== Prompt ==
Reproduce every one of the entries below word for word, keeping them in the same order.

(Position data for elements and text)
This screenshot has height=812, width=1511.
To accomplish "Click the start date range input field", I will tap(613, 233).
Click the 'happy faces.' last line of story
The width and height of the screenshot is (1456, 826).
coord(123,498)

== Correct result ==
This screenshot has height=812, width=1511.
To accomplish "Click the start date range input field", I will tap(613, 233).
Click the 'happy faces.' last line of story
The width and height of the screenshot is (1456, 826).
coord(123,498)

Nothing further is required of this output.